Thyroid function is another area of research interest. Several studies have found associations between urinary phthalate levels and altered thyroid hormone levels in adults and children.
As with parabens, the regulatory and precautionary positions diverge on cumulative exposure. Individual phthalates are evaluated one at a time; people are exposed to multiple phthalates simultaneously from multiple sources.
Reducing Exposure Practically
Fragrance: Choosing fragrance-free or genuinely transparent fragrance formulations is the single highest-impact personal care change. Brands that disclose full fragrance ingredient lists (Beautycounter, Phlur, and a growing number of others) or that use only certified fragrance ingredients eliminate the phthalate-in-fragrance concern.
Flooring: If replacing flooring, choose hardwood, tile, cork, or phthalate-free vinyl alternatives. For existing vinyl flooring, regular cleaning of floor dust reduces exposure, particularly for children.

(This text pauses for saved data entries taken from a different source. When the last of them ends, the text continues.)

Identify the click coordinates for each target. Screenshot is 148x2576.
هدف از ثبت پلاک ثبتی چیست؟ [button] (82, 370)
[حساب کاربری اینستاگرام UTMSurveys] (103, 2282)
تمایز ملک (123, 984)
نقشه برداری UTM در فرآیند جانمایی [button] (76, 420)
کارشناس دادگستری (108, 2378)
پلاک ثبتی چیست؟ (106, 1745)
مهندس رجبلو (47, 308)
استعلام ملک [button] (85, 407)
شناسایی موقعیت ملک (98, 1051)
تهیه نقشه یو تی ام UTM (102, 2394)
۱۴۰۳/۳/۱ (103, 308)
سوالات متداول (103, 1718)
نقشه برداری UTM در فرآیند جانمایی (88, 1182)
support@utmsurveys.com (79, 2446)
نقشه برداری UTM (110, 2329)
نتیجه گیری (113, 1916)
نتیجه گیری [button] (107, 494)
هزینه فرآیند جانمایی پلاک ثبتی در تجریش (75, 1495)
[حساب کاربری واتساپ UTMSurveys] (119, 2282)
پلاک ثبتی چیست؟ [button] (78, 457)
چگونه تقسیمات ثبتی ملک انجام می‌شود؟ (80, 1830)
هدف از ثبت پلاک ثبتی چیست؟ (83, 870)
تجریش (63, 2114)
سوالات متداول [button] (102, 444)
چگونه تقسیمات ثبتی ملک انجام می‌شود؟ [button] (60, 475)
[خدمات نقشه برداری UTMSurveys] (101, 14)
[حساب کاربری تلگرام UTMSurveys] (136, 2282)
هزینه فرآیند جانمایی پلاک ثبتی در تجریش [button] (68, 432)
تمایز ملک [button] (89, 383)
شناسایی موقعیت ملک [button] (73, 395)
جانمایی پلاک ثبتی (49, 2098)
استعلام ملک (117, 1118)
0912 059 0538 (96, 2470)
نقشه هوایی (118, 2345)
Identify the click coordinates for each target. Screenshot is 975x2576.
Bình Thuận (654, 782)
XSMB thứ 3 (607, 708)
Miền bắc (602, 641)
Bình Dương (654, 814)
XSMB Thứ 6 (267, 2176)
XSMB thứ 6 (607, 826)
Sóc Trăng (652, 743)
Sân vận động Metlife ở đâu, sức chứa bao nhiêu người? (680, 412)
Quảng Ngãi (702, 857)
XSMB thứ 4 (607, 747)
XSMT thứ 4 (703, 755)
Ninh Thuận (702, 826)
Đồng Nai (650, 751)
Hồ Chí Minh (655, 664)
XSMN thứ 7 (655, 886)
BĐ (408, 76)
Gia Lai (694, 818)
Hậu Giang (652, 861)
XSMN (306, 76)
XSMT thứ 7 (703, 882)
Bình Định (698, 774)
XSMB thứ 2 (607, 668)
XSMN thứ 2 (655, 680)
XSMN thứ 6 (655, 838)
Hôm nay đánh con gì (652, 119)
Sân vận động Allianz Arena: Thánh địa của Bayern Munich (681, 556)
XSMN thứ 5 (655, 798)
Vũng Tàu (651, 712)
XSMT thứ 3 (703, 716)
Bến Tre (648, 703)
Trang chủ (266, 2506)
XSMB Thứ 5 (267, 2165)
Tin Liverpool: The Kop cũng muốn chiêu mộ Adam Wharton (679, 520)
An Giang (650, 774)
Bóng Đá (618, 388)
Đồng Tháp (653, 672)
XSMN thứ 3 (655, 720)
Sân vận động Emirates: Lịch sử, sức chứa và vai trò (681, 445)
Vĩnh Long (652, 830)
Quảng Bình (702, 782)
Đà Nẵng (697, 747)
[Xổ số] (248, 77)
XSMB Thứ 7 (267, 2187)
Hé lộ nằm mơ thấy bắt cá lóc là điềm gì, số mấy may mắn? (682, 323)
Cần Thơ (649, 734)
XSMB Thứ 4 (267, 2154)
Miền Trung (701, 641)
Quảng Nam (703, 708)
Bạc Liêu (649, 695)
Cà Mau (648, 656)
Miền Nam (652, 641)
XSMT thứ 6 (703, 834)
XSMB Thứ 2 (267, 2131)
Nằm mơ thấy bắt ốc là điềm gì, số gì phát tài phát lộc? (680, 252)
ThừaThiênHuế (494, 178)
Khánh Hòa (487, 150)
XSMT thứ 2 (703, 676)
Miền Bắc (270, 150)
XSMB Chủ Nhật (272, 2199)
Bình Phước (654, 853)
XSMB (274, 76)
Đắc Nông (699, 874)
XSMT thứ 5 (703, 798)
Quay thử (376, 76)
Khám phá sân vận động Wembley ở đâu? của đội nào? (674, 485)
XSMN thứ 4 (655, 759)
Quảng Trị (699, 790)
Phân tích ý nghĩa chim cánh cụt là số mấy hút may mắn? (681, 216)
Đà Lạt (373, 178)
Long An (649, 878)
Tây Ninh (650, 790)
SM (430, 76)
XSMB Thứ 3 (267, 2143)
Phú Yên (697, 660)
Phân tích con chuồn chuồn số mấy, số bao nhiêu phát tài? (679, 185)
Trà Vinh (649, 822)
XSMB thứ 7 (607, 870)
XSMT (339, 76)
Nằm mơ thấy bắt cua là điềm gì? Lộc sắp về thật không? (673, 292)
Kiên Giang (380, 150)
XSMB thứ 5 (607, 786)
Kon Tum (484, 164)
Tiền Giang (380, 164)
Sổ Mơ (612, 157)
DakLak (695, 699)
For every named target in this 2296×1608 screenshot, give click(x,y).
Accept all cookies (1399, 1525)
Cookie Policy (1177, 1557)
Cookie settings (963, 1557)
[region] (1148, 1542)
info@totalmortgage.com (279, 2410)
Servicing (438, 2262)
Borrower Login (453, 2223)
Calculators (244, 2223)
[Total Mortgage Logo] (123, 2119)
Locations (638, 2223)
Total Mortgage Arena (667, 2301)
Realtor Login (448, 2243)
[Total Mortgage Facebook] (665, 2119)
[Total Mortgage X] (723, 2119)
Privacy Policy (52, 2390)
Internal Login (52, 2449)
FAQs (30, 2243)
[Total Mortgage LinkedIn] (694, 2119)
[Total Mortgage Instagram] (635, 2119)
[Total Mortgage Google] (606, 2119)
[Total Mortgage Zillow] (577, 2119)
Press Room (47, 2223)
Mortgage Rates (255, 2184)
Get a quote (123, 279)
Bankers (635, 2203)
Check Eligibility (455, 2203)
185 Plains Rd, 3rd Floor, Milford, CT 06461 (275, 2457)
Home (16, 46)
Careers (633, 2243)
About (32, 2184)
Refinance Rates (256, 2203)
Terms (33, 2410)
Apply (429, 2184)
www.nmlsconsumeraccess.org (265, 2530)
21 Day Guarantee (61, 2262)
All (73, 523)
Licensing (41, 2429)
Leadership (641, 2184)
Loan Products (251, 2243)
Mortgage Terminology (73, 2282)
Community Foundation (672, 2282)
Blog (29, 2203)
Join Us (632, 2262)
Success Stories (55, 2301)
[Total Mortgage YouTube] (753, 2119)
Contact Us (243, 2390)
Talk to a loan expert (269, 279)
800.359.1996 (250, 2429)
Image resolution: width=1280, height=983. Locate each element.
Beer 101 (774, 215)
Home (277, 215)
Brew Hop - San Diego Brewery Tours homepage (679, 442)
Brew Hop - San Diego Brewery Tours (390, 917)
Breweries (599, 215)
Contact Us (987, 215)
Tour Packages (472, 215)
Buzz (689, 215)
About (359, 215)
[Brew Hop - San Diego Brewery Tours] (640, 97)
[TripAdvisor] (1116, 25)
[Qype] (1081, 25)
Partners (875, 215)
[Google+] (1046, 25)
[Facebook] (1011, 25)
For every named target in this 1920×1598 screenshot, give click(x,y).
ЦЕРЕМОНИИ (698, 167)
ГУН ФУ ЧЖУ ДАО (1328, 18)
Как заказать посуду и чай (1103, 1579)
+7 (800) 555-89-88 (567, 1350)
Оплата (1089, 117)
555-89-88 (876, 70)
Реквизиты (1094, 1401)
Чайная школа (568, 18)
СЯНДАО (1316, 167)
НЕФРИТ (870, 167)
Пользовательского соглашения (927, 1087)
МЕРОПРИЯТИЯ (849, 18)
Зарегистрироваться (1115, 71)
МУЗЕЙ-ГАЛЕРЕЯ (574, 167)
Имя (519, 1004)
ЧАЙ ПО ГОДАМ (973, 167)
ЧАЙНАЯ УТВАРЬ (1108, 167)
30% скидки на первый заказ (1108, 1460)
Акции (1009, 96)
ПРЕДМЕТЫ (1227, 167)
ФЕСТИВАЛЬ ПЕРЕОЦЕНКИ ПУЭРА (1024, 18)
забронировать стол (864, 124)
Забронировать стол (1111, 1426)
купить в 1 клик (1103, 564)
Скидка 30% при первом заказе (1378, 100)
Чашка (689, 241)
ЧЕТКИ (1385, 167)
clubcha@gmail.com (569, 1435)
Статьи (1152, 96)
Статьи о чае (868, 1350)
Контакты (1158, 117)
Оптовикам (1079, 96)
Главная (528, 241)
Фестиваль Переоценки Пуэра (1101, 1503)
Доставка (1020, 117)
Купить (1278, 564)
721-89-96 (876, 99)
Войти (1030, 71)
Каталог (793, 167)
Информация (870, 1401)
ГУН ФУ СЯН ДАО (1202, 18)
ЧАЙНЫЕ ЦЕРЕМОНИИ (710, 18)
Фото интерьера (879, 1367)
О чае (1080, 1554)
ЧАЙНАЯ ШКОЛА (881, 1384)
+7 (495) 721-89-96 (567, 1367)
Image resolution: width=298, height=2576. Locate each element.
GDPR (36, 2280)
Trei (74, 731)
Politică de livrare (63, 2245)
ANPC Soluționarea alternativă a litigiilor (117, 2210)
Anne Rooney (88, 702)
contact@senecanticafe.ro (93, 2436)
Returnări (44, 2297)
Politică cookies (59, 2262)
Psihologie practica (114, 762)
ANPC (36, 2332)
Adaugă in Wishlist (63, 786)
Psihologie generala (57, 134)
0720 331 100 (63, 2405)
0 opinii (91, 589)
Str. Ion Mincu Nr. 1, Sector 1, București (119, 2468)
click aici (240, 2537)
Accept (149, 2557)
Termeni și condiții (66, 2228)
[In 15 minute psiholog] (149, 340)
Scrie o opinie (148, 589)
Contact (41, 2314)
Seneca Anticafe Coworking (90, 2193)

Nail polish: Look for “5-free” or higher formulations that explicitly exclude DBP. Brands like Zoya (10-free), Kure Bazaar, and ORLY (Freedom formula) are among those with documented exclusions.
Shower curtains: A fabric shower curtain (cotton, linen, or PEVA as a liner alternative) avoids PVC phthalates. PEVA is not without its own questions but is better studied than DINP-plasticized PVC.
Food packaging: Reducing intake of highly processed foods in flexible plastic packaging and fast food measurably reduces dietary phthalate exposure, based on controlled feeding studies. Eating fresh food stored in glass or stainless steel is the most practical lever here.
Dust: Phthalates accumulate in household dust, particularly near vinyl flooring and older electronics. HEPA vacuuming and regular damp mopping reduces dust-bound phthalate levels in the home.
Recommended Products
Browse phthalate-free products at Phthalate-Free Products
Fragrance-free personal care: Fragrance-Free Products
Summary
Phthalates are plasticizers and fragrance solvents found in vinyl products, personal care fragrance, nail polish, food packaging, and processed food. They’re anti-androgenic endocrine disruptors with documented effects on male reproductive development in animal models and associations with reproductive markers in human studies. The primary exposure routes for most people are fragrance in personal care products and diet. Choosing fragrance-free or fully disclosed fragrance formulations, reducing processed food in flexible plastic packaging, and replacing PVC products where practical are the most effective reduction strategies.